Exercise objective:
Copy exactly, please, each line of the data below until the line that contains "Search (155, 610)" has been copied, beginning at the top.

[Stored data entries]
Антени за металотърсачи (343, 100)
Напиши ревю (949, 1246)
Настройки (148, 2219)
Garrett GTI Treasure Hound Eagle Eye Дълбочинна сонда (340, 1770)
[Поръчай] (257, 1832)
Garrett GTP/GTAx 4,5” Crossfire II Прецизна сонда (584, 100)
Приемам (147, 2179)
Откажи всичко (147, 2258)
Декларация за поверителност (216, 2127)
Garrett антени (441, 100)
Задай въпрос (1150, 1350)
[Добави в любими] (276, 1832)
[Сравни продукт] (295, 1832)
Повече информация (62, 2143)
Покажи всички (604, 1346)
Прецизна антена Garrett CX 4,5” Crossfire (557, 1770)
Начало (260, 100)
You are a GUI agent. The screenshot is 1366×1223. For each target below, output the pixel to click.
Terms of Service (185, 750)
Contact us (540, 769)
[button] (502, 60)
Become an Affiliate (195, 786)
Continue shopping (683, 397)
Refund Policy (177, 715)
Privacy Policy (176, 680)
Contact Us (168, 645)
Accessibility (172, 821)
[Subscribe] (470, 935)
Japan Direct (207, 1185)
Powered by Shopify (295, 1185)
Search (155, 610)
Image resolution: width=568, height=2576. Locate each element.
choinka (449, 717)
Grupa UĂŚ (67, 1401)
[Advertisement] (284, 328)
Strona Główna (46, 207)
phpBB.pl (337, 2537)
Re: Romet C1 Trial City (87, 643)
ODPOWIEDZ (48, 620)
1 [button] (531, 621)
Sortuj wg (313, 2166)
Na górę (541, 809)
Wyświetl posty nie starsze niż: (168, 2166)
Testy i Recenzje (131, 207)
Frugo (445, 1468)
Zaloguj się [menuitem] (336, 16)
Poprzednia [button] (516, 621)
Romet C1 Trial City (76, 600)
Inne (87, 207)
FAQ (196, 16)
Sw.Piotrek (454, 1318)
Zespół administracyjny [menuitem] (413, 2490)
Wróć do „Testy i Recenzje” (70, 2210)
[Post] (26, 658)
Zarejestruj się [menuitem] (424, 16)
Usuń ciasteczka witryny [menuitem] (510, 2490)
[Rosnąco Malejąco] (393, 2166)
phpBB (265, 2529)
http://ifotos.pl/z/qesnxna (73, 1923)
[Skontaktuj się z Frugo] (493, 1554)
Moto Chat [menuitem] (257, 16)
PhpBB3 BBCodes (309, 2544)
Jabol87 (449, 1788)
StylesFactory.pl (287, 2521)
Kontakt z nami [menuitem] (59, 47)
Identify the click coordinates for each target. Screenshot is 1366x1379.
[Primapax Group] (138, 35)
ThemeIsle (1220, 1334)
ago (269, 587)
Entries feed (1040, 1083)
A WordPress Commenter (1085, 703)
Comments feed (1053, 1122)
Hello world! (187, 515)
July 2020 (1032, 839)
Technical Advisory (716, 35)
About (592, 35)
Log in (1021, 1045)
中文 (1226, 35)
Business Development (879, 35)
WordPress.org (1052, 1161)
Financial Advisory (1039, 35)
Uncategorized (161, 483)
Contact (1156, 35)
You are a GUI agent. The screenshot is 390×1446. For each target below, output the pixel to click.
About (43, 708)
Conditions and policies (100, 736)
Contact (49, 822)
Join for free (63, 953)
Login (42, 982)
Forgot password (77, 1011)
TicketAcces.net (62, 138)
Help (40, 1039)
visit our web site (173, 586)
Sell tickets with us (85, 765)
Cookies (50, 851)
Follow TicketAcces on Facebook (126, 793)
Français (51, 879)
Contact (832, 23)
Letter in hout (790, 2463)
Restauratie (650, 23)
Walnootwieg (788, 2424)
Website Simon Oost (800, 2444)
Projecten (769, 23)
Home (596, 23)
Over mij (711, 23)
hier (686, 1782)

Answer to this task:
Антени за металотърсачи (343, 100)
Напиши ревю (949, 1246)
Настройки (148, 2219)
Garrett GTI Treasure Hound Eagle Eye Дълбочинна сонда (340, 1770)
[Поръчай] (257, 1832)
Garrett GTP/GTAx 4,5” Crossfire II Прецизна сонда (584, 100)
Приемам (147, 2179)
Откажи всичко (147, 2258)
Декларация за поверителност (216, 2127)
Garrett антени (441, 100)
Задай въпрос (1150, 1350)
[Добави в любими] (276, 1832)
[Сравни продукт] (295, 1832)
Повече информация (62, 2143)
Покажи всички (604, 1346)
Прецизна антена Garrett CX 4,5” Crossfire (557, 1770)
Начало (260, 100)
You are a GUI agent. The screenshot is 1366×1223. For each target below, output the pixel to click.
Terms of Service (185, 750)
Contact us (540, 769)
[button] (502, 60)
Become an Affiliate (195, 786)
Continue shopping (683, 397)
Refund Policy (177, 715)
Privacy Policy (176, 680)
Contact Us (168, 645)
Accessibility (172, 821)
[Subscribe] (470, 935)
Japan Direct (207, 1185)
Powered by Shopify (295, 1185)
Search (155, 610)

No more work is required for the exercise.